Het hof overweegt als volgt. Het staat vast dat [X] niet de biologische vader van [appellant sub 1] , [appellant sub 2] , [appellant sub 4] en [appellant sub 3] is. De vier akten van erkenning zijn opgemaakt op basis van vóór die erkenningen valselijk opgemaakte geboorteakten. Anders dan in die geboorteakten stond vermeld, waren [appellant sub 1] , [appellant sub 2] en [appellant sub 4] ten tijde van hun erkenning allen meerderjarig. [appellant sub 4] en [appellant sub 3] hadden een andere moeder dan in de overgelegde geboorteakten en de akten van erkenning staat vermeld. [appellant sub 1] , [appellant sub 2] en [appellant sub 3] hadden ten tijde van de erkenning reeds twee ouders.
Dat [appellant sub 1] , [appellant sub 2] en [appellant sub 3] ten tijde van de erkenning reeds twee ouders hadden, maakt die erkenningen weliswaar naar het toen geldende recht niet nietig, maar doet deze erkenningen wel strijdig zijn met de openbare orde. Het beginsel dat ieder kind slechts twee ouders heeft is door de rechtbank terecht als een fundamenteel beginsel van het afstammingsrecht aangemerkt. Codificatie van dit beginsel heeft plaatsgevonden bij de wet van 21 december 2000 (Stb. 2001, 10) en is noodzakelijk omdat bij die wet adoptie van een kind door personen van hetzelfde geslacht mogelijk werd. Door opname van deze bepaling en het daarmee corresponderende onderdeel f. van artikel 1:204 lid 1 BW (thans: onderdeel e. van die bepaling) werd voorkomen dat door erkenning een kind drie ouders zou kunnen krijgen. Dat door de Staatscommissie Herijking Ouderschap voorstellen zijn gedaan om in bepaalde gevallen dit beginsel los te laten maakt dit niet anders. Tevens acht het hof van groot gewicht dat de vier erkenningen tot stand zijn gekomen op grond van valse documenten. [appellant sub 1] , [appellant sub 2] en [appellant sub 4] zijn door hun erkenning ten onrechte als minderjarig aangemerkt, op grond waarvan zij, naast [appellant sub 3] , volgens de toen geldende Rijkswet op het Nederlanderschap de Nederlandse nationaliteit hebben verkregen.
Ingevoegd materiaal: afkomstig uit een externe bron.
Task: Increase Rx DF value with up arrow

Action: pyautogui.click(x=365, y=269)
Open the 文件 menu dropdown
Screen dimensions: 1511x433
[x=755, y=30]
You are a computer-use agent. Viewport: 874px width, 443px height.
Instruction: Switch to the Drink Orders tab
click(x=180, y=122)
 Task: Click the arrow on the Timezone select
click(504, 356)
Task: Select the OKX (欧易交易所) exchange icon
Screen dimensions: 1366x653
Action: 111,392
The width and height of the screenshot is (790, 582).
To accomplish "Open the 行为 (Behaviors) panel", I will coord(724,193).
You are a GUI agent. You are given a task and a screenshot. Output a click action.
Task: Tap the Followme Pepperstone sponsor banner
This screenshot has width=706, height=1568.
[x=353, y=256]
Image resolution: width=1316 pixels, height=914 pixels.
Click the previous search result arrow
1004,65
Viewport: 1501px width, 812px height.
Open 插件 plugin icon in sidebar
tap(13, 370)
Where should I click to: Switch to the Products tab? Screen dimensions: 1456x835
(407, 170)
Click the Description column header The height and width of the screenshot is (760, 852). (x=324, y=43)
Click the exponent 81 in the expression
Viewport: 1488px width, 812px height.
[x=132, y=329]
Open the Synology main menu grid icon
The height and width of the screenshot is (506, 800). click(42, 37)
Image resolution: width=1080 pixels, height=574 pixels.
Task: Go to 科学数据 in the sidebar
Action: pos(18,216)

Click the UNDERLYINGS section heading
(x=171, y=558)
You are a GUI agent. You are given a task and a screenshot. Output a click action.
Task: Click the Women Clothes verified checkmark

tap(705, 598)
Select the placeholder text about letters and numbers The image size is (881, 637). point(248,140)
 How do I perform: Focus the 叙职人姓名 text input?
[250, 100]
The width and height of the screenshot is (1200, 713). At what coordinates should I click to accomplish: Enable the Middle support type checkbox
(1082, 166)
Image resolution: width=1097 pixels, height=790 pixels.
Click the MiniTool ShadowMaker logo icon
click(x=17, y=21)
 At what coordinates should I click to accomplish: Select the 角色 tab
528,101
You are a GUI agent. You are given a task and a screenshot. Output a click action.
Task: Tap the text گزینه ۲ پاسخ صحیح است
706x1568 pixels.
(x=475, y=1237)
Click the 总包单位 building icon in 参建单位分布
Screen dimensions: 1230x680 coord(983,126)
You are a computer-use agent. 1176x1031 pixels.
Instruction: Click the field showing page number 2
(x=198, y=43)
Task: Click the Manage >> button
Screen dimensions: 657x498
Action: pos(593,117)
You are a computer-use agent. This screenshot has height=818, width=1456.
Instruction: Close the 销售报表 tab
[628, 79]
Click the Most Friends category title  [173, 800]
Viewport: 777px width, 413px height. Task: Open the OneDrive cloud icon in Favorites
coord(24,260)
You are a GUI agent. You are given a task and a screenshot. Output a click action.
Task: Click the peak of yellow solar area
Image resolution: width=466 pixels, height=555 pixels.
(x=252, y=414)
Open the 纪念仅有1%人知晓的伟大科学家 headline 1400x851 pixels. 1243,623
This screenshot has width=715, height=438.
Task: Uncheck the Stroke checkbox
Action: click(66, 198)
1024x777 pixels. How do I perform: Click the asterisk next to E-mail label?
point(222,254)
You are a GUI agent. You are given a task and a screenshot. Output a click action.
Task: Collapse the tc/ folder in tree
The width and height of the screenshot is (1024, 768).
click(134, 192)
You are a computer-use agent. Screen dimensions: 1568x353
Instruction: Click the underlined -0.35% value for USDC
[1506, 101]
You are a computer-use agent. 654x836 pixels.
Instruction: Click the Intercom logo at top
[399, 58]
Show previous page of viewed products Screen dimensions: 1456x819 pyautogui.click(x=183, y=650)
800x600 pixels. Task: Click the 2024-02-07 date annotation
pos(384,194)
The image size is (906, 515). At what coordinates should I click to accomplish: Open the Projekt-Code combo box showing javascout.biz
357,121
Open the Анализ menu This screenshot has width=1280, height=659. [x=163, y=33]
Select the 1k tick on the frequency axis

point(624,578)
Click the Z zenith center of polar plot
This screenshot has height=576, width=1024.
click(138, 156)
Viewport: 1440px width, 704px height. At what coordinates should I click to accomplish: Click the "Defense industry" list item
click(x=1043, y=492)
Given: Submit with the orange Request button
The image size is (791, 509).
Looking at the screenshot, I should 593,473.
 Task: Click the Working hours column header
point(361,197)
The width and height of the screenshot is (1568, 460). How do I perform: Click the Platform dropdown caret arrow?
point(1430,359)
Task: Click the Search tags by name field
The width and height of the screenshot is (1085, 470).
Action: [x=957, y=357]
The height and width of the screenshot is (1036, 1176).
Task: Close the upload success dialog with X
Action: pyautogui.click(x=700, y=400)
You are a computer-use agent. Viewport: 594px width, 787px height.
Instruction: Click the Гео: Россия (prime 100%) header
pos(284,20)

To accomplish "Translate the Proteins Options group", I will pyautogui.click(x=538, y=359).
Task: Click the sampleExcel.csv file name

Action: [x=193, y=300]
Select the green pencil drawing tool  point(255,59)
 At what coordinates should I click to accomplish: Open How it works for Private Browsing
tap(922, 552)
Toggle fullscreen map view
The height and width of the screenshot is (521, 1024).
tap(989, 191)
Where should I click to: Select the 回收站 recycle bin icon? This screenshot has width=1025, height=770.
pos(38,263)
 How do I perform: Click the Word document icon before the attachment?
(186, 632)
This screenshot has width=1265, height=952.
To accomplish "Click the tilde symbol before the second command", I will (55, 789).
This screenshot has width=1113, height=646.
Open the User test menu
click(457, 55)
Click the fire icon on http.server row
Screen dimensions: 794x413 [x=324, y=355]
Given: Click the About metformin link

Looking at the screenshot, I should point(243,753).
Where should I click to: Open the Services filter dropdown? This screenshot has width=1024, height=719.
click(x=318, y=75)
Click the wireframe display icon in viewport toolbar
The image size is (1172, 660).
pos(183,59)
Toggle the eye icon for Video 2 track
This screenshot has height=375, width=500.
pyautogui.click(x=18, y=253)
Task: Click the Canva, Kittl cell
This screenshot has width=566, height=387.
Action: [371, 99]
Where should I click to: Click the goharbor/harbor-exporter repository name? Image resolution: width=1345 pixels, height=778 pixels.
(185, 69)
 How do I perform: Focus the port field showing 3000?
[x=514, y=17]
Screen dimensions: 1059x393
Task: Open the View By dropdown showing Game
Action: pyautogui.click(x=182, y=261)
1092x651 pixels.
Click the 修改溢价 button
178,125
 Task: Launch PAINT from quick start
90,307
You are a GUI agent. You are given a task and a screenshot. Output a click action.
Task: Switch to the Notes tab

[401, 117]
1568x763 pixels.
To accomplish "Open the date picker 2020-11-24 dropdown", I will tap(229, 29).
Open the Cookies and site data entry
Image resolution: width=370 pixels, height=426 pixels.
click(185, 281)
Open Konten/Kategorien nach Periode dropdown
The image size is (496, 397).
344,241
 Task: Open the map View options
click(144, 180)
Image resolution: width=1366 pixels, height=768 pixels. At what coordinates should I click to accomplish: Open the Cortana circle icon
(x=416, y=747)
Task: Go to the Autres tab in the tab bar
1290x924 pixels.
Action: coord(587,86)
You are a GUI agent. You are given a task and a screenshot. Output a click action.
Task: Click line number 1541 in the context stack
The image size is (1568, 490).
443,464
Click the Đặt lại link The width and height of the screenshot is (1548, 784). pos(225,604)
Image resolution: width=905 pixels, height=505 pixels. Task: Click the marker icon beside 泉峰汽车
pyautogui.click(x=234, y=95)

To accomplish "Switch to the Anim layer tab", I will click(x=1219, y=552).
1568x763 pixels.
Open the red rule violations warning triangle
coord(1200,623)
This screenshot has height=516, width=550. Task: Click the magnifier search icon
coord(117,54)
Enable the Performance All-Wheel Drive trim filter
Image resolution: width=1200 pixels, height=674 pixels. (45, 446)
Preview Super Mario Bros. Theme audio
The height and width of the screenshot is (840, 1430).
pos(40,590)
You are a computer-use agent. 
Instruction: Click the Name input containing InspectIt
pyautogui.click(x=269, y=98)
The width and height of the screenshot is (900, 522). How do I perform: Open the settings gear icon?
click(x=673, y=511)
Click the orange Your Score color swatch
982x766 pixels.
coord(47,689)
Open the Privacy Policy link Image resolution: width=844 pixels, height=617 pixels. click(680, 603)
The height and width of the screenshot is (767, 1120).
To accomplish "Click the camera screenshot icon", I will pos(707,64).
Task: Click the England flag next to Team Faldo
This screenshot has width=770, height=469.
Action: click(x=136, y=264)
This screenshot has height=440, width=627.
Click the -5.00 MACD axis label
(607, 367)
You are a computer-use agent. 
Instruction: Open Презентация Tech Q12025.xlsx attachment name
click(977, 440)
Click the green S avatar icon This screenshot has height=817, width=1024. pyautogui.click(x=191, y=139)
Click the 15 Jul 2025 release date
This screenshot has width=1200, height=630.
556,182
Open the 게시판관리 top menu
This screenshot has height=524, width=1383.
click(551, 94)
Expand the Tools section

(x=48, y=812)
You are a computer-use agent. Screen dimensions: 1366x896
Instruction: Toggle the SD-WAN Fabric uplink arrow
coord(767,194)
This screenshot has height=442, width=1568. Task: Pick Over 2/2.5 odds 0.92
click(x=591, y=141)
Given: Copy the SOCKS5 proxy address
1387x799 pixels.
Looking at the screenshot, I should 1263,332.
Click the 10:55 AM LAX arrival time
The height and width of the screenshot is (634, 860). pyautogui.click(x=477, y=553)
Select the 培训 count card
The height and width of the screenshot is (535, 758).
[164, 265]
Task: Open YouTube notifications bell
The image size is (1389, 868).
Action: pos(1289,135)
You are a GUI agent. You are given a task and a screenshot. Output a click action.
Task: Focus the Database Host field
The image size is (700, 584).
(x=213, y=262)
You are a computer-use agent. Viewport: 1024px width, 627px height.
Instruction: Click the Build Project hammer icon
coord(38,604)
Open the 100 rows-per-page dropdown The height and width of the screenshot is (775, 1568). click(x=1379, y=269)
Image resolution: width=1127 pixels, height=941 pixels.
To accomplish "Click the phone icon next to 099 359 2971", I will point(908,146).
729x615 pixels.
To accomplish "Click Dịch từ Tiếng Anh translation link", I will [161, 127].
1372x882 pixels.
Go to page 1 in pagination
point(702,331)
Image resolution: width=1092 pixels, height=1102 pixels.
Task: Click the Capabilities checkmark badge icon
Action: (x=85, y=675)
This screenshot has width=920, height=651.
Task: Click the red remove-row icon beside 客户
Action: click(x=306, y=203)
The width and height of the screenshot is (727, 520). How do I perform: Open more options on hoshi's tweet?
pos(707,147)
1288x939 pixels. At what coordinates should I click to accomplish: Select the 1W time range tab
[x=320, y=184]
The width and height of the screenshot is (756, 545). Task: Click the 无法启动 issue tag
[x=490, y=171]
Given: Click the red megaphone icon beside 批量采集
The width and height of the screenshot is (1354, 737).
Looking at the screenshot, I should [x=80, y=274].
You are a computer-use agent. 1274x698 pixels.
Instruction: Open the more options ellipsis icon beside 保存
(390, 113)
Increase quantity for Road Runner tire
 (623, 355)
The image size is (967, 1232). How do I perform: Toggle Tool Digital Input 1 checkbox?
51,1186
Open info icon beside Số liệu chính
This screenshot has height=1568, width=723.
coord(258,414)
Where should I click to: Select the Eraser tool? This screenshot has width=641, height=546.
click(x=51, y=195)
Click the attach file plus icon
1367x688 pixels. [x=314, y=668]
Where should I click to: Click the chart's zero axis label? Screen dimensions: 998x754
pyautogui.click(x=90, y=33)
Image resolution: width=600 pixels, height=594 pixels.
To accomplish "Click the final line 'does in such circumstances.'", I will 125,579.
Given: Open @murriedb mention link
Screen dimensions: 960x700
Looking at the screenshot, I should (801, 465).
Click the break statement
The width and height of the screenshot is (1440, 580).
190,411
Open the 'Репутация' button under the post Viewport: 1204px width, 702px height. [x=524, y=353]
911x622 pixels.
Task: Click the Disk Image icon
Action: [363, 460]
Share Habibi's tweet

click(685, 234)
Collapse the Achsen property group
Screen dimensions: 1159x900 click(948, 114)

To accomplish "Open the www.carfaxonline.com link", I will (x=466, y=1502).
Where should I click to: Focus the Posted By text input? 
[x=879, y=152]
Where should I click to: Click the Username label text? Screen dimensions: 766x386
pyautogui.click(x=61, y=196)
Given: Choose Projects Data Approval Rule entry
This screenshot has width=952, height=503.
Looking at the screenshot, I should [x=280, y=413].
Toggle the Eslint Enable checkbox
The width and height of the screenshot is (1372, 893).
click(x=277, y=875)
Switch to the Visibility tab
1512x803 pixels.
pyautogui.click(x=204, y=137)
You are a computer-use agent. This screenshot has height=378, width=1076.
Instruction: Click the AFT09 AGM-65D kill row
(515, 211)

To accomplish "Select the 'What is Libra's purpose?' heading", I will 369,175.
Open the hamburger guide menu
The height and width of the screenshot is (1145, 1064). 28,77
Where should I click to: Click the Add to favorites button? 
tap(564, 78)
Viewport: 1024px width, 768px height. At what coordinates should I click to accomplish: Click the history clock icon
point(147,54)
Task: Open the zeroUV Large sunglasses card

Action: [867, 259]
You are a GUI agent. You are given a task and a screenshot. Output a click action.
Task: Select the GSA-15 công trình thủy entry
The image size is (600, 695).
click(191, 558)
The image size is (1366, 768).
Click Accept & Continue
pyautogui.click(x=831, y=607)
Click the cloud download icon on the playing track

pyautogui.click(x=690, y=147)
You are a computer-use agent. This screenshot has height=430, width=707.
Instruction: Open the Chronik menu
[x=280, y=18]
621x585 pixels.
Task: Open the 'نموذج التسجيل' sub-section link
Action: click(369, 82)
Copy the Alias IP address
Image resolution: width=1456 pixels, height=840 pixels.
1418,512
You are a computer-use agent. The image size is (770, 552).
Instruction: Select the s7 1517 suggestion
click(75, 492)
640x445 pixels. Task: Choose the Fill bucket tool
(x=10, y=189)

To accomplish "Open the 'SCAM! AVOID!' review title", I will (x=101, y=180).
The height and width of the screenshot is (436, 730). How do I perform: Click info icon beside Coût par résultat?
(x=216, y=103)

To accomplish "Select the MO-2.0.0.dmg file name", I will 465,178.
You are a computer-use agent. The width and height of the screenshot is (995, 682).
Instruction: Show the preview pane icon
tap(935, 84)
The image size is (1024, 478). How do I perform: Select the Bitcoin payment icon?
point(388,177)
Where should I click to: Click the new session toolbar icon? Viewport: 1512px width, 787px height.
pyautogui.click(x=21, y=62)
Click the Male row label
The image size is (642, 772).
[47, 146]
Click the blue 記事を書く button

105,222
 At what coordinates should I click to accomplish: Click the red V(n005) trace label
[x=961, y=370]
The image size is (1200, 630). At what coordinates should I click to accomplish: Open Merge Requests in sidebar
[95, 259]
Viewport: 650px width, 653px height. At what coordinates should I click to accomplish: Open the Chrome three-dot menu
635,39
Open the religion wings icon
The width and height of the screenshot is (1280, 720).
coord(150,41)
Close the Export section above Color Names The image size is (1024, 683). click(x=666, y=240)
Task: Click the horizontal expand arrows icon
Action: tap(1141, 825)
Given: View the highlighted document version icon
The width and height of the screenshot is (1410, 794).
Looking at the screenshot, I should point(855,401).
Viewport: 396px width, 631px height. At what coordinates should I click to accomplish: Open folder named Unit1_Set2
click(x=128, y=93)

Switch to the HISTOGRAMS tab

Het hof acht aannemelijk dat de vervalsingen van de geboorteakten en de vier daarop gebaseerde erkenningen mede met het oog daarop hebben plaatsgevonden.
Dit alles in ogenschouw nemend geldt naar het oordeel van het hof voor alle vier de erkenningen dat zij een zodanig ernstige inbreuk op de openbare orde vormen, dat het in stand houden van die erkenningen, ook nu na bijna twintig jaar, een onaanvaardbare situatie oplevert.
Hetgeen appellanten hebben gesteld over hun door artikel 8 lid 1 EVRM beschermde rechten op family life en private life weegt daartegen niet op. De inbreuk daarop is in het onderhavige geval gerechtvaardigd ter voorkoming van wanordelijkheden als bedoeld in artikel 8 lid 2 EVRM. Voor wat betreft de kinderen van appellanten geldt, zoals hiervoor overwogen, dat zij geen belanghebbende in de onderhavige procedure zijn. Zonder nadere toelichting, die ontbreekt, valt voorts niet in te zien waarom een vernietiging van de erkenning het private of family life van de kinderen van appellanten zou aantasten. Zoals de ambtenaar ter zitting heeft beaamd, heeft een vernietiging van de door [X] gedane erkenningen niet tot noodzakelijk gevolg dat daarmee ook de afstamming van deze kinderen in het geding komt. Hun geboorteakten staan in deze procedure niet ter discussie.